On October 18, 1867, a group of Russian and American soldiers met in front of the governor’s house in New Archangel, Alaska to officially transfer control of the territory from Russia to the United States. The ceremony itself did not go smoothly, with the Russian flag becoming ensnared on the flagpole as the soldiers were pulling it down. It took three attempts by three men to scale the pole and retrieve the symbolic cloth, after which the American flag was raised in its place, speeches were said, cannons were fired, and the Russians left, never to speak of the botched ceremony again. This ended over a century of Russian involvement in the Alaskan territory and throughout the Pacific coast of North America.
Russians first officially traveled to Alaska as part of an expedition at the request of Tsar Peter I in 1741. Two parties on this voyage reached different areas on the Alaska coastline just a day apart. The first landed a longboat on Prince of Wales Island in Southeast Alaska, while the other, led by Vitus Bering, was the first to sight the Alaskan mainland before turning back to Russia. Bering and his men wrecked their ship on Bering Island (it wasn’t called that when they struck it), the westernmost island in the Aleutian chain and despairingly close to Russia. The crew was forced to spend the winter on the barren rock and Bering himself wouldn’t survive, perhaps enticing the powers that be to name the Island and the sea that surrounds it after him. Much of his crew made it back to Russia, however, and the fur pelts they brought from Alaska were enticing enough to spur a permanent Russian presence in the new territory.
The story of Russian America, as the Alaskan territory was known while under Russian control, is not too different from the colonization that occurred on the eastern side of the continent. Russians came in force and met two main indigenous peoples, the Aleut and the Tlingit. At first, the Aleut sold their trapped furs to the Russians, but this relationship devolved until the tribe was in de facto slavery. Many Aleuts converted to Russian Orthodox Christianity and began speaking Russian, traditions some maintain today. The Tlingit had less of a close relationship with the colonists, at first partaking in shady land deals, and later facing the Russians in open combat. The city of Sitka, formerly New Archangel, stands on the ruins of a razed Tlingit village.
Russian America peaked in the early 19th century. There were numerous settlements in the Aleutian Islands, along the southern coast of Alaska, and even as far south as California wine country. Fort Ross was a Russian settlement in modern day Sonoma County that was operational as late as 1842, just 6 years before the United States acquired California from Mexico in the Treaty of Guadeloupe Hidalgo. The Russians sold Fort Ross, and began contemplating a sale of the entire Russian America territory in the midst of declining fur trapping business and troubles at home. Additionally, the crown saw a diminishing value in the territory and predicted that either America or Britain would try and take it forcibly at some point in the future. Avoiding a costly war, and turning their asset into cash, the Russians decided to sell and America was ready to buy. In 1867, William Seward, the Secretary of State, negotiated a purchase of the entire Russian America territory for around $7 million.
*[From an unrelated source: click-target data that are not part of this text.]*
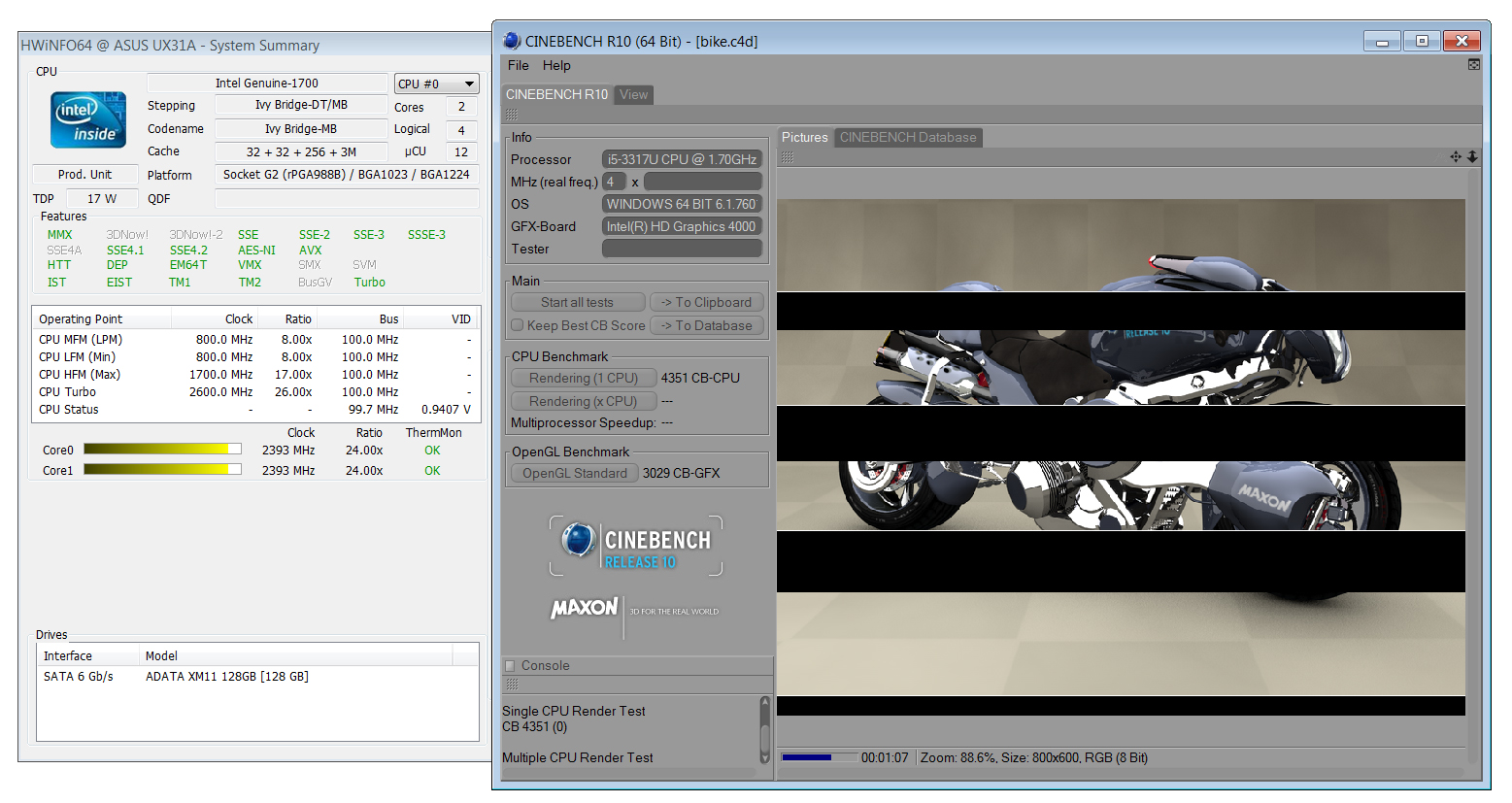Click the grip handle under CINEBENCH R10 tab
This screenshot has width=1512, height=803.
(x=512, y=116)
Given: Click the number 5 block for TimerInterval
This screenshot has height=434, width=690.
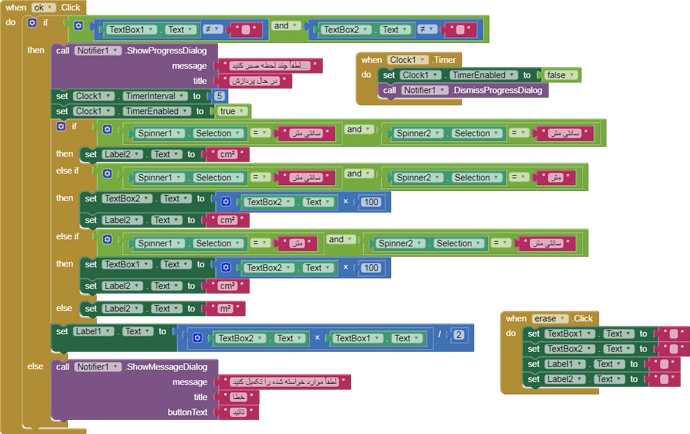Looking at the screenshot, I should [x=219, y=96].
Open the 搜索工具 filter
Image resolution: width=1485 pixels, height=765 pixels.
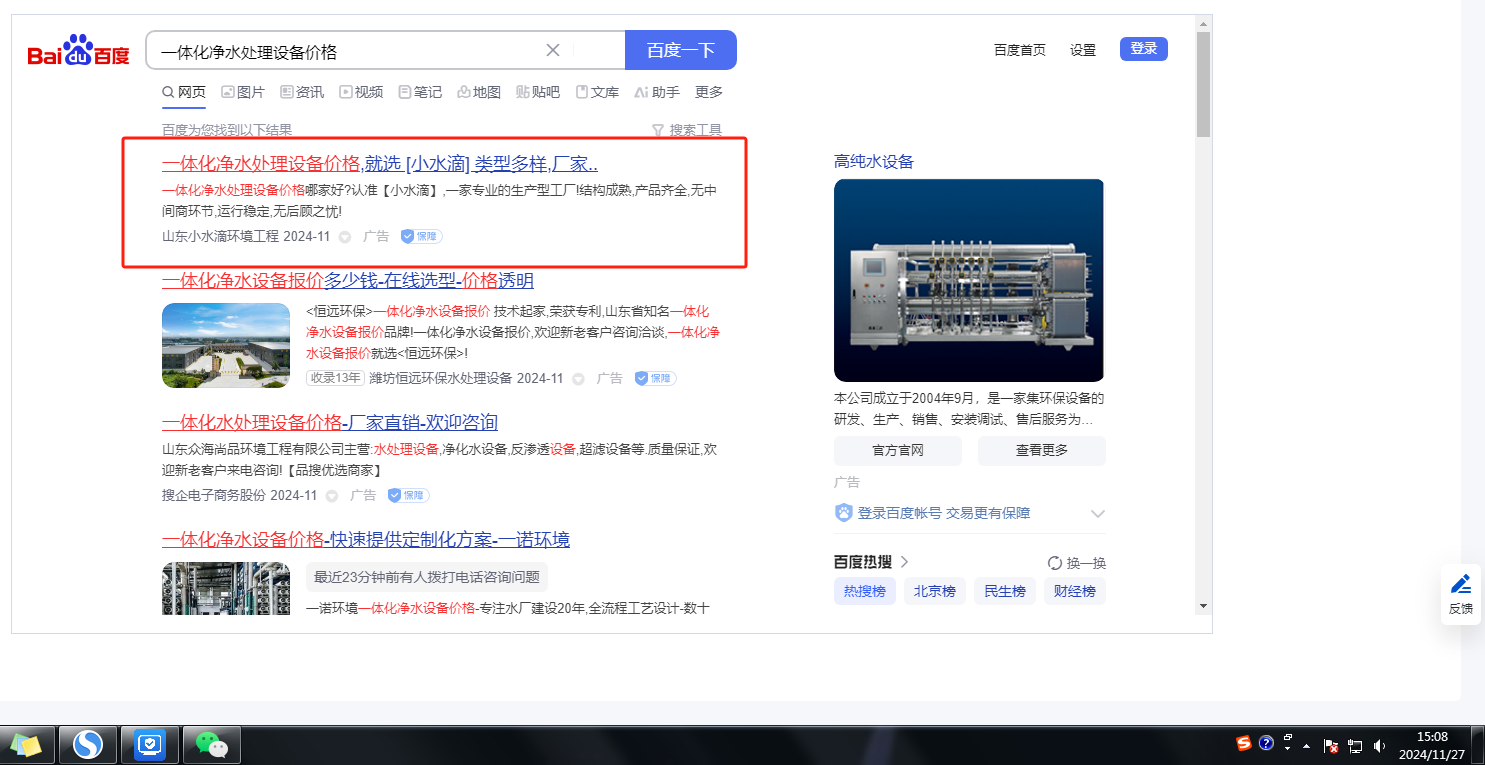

Most Americans weren’t convinced that Seward’s purchase was a good move. It was a hefty price tag for the time, and for a distant, largely uninhabited plot of land where most Americans hadn’t been and would never go. Historical economists are still in disagreement on whether the financial side of the purchase made sense and if the United States ever actually recovered a profit on the sale. (It would seem historical economists don’t have much to do.) It is still under appreciated just how big Alaska really is: if you overlaid the state on the lower 48, the easternmost point would be in Jacksonville, with the furthest west Aleutian Island would lie just north of San Francisco. The landmass itself is bigger than Texas, California, and Montana put together. To put it plainly, it’s huge. And it contains some of the most ruggedly intense natural beauty in the world, unparalleled wildlife, and, if we’re making a practical economic argument, vast oil reserves that keep the United States closer to energy independence. In geopolitical terms, it was no doubt a good idea to buy up as much of the North American continent as possible - the Cold War would have been a little bit warmer with Russian missile bases sitting just 400 miles from Seattle.
Understanding Russia’s early presence in Alaska is important for a number of reasons. When painted in broad strokes, American history pivots around the point of the Revolutionary War, when Americans won their right for self-determination. This, however, did not guarantee them the right to spread across the entire continent. For nearly a century after 1783, Spain, France, Mexico, England, and even Russia held claim to different parcels of land within the United States’ current borders (read more about this in the story of how California got its shape), Our borders were not destined, and there were numerous occasions on which events could have transpired a little differently and America today would be adjacent to 3, 4, or even 5 different nations. Removing the rhetoric and politics, it’s a whimsical notion that had events happened on a slightly different course, we could today be importing wines from the Napa region of Russian America.